It’s why we call Judaism a family: There are people you’d really prefer weren’t part of your family, but, you know, probate law makes it hard to disown them. I was told.

So Pew finds Jews on both ends of the religiosity spectrum. But the pollsters also miss a few key Jewish categories, under the laughable idea that there are only seven kinds of Jews. Hell, there are 10 kinds of Jews in any given minyan — and that’s only 10 people to begin with.

Take, for example, the Shabbat Ironist. He or she is the kind of Jew who goes to synagogue every week but does a lot of eye-rolling. The kind of Jew who doesn’t believe in God but will quit her synagogue board if it doesn’t serve potato kugel at kiddush. The kind of Jew who shows up in a ton of jokes, including this one:

Cohen’s son asks his atheist father why he goes to shul.

“Because Goldberg goes to shul,” his father says.

“What difference does that make?”

“Goldberg goes to shul to talk to God,” his father says. “I go to shul to talk to Goldberg!”

The late sociologist Charles Liebman even had a name for this: “secular Jewish maximalist.”

Who else are we missing?
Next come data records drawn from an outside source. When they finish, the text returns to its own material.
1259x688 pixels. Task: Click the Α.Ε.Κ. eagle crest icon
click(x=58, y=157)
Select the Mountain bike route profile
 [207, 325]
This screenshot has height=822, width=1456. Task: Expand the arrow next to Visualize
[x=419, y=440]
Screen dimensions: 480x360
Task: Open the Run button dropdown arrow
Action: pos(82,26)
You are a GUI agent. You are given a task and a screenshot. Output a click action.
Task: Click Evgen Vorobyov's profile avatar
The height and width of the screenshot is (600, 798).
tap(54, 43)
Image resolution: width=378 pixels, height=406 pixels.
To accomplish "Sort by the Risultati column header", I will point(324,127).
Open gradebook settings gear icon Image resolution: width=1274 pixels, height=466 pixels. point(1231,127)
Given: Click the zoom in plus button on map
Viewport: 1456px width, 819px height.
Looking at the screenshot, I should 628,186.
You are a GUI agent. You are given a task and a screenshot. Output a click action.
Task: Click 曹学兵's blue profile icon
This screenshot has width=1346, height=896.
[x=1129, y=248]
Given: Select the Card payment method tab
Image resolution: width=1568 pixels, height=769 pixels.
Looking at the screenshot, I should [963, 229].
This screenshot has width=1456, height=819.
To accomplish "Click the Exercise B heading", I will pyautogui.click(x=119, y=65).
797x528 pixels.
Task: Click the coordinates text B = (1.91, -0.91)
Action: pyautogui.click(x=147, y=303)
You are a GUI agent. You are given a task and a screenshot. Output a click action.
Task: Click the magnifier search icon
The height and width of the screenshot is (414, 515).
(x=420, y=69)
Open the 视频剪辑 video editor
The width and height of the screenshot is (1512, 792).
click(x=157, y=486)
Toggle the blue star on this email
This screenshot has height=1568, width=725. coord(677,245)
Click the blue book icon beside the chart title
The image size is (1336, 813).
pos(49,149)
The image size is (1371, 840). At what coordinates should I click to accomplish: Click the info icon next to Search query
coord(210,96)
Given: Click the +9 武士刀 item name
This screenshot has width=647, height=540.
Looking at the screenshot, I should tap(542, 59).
Just like the SJMs deserve their own category, allow me to suggest a few more:

* Seder Perennials: Attend a seder every year but insist on not enjoying it.

* Bagels and Lox-smiths: Fiercely traditional about choosing where they go for Sunday brunch.

* Media Resisters: Spiritual life is focused on finding fault with The New York Times’ Israel coverage.

* Spiritually Woke: Retweet devastating takedowns of a political foe and call it tikkun olam.

* Un-Relaxed Religious: Follows along in the Torah portion just in case the reader makes a mistake and the rabbi, gabbai, cantor and eight other people don’t yell out a correction.

* Diversely Frum: Thinks he lives in a multicultural neighborhood because men can be seen in leather, velvet and knitted kippot.

* Jewish-Adjacent: Doesn’t identify Jewishly but enjoys suspension of alternate side of the street parking on Jewish holidays.

And where do I fit in? I call myself Professionally Jewish, which isn’t one of the Pew categories but really should be. I define it as “draws a paycheck for passing judgment on the lives of his co-religionists.”